Peut-être en avez-vous déjà trouvé un sur le banc d'un autobus, dans un parc ou dans une boîte à livres. Curieux, vous avez feuilleté quelques pages pour découvrir l'univers éclaté d'un auteur dont vous ignoriez jusque-là l'existence.
Le zine, c'est un petit fascicule fait à la main. Souvent gratuit ou vendu à prix modique, il est produit en quantités limitées par des artistes qui veulent rejoindre leur public sans passer par un intermédiaire. La poésie, en plus des mots, peut prendre plusieurs formes: dessins, photos, collages, peintures.
«En comparaison au modèle de l'édition traditionnel, qui est plutôt électif, la pratique du zine est très inclusive: tout le monde peut en faire, souligne Michaël Trahan, écrivain et professeur en création littéraire. C'est une forme de publication artisanale qui encourage toute personne qui écrit à diffuser ses textes en prenant en charge les conditions de circulation de sa parole.»
Qu'ils soient griffonnés à la hâte ou réalisés avec minutie, les zines permettent aux adeptes du système D de laisser libre court à leur imagination. Sur le plan de l'écriture, mais aussi sur le plan de la conception. S'il suffit de plier une feuille de papier en deux pour créer un zine, il est possible d'être beaucoup plus créatif.
De fait, certains zines se rapprochent du livre d'artiste en étant composé de différents matériaux et montages graphiques inventifs. «En création littéraire, on se concentre généralement sur le texte, ce qui est normal puisque c'est le cœur du travail, mais l'écriture, c'est aussi un geste qui peut avoir une inscription matérielle singulière. Le zine permet de défaire les frontières de l'œuvre littéraire.»
Étudiants, à vos ciseaux!
Le cours du professeur Trahan, qui est donné pour la première fois cet hiver, se veut une «exploration créative et ludique de la publication spontanée». En plus de réfléchir aux formes de l'édition indépendante, les étudiants sont appelés à mettre la main à la pâte en fabriquant eux-mêmes deux zines. En équipe, ils doivent aussi réaliser une microrevue de poésie.

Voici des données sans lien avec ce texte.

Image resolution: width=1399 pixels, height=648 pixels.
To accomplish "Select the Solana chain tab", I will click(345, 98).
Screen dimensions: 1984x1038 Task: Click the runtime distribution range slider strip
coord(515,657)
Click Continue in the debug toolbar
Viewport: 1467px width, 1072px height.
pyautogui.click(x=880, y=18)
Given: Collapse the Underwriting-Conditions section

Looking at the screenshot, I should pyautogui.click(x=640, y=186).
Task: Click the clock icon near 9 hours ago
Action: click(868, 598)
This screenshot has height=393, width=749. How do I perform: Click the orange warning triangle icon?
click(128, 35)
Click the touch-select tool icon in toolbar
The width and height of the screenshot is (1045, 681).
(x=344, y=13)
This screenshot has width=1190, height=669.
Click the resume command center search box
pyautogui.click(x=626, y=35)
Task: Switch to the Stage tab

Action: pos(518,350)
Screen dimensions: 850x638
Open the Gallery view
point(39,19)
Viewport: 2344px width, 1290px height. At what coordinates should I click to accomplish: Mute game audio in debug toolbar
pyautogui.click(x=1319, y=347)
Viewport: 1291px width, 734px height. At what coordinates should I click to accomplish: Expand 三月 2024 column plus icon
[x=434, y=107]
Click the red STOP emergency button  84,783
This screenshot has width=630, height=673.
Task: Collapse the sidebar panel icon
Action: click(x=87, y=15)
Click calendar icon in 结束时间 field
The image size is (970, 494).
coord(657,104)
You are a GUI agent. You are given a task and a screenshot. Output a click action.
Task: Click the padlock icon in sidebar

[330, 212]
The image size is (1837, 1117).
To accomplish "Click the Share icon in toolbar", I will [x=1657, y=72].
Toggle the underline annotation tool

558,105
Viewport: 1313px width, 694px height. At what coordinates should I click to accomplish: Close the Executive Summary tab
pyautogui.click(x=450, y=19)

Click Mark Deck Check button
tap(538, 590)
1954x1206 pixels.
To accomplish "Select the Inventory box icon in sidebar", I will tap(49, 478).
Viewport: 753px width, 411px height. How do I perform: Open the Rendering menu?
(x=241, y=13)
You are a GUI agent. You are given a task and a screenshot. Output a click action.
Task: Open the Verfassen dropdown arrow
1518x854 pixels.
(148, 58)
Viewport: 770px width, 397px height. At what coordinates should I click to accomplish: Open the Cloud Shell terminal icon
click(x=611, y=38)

Michaël Trahan, qui a publié moult recueils et essai en plus d'avoir été directeur littéraire de la revue Estuaire, rencontre énormément d'étudiants qui rêvent à leur première publication. «Parfois, on réduit le zine ou la publication en revue à une sorte de tremplin vers le livre, mais il s'agit d'une pratique à part entière. C'est pourquoi j'avais envie de démystifier cette pratique et montrer aux étudiants de quelle façon le zine et l'édition indépendante peuvent être un chemin vers l'élaboration d'une œuvre», dit-il.
Tout au long de la session, le professeur fait appel à des spécialistes qui viennent échanger avec ses étudiants: Izabeau Legendre, qui consacre un doctorat à la culture du zine, Marc-Antoine K. Phaneuf, créateur de nombreux livres d'artiste, la poétesse Pandora VonDerkasten et des membres du collectif engagé Les Bourrasques.
De quoi terminer le cours en beauté, Michaël Trahan souhaite mettre sur pied un événement durant lequel les étudiants pourraient partager les fruits de leur travail. «Avec ce cours, je ne veux pas transmettre une idée de la création qui soit repliée sur l'Université. Si on écrit, c'est pour sortir des murs du pavillon Louis-Jacques-Casault. J'ai envie d'organiser un microsalon du zine en marge d'une journée d'études qui aura lieu en mai. L'idée serait d'inviter des exposants, dont des collectifs de Québec. Les participants du cours seront les bienvenus pour venir présenter leurs projets.»
L'enseignant, un point d'appui
Michaël Trahan est professeur au Département de littérature, théâtre et cinéma depuis 2020. Auteur d'une thèse sur la lisibilité de la littérature dans le champ poétique français contemporain, l'écrivain a fait son entrée à l'Université Laval après avoir enseigné à l'Université de Montréal, à l'Université du Québec à Montréal et à l'Université Concordia.
Sa priorité est d'établir un climat de confiance dans ses cours. «Particulièrement dans le domaine de la création littéraire, la relation avec les étudiants est primordiale. J'essaie d'être un point d'appui. Bien sûr, je dois évaluer des textes et mettre des notes, mais je ne suis pas celui qui juge, qui dicte ce qui est bon et mauvais. J'accueille chacun avec ce qu'il porte et j'essaie d'établir un climat de bienveillance pour que les étudiants se sentent à l'aise de prendre des risques, puisqu'il n'y peut y avoir d'œuvre sans prise de risque.»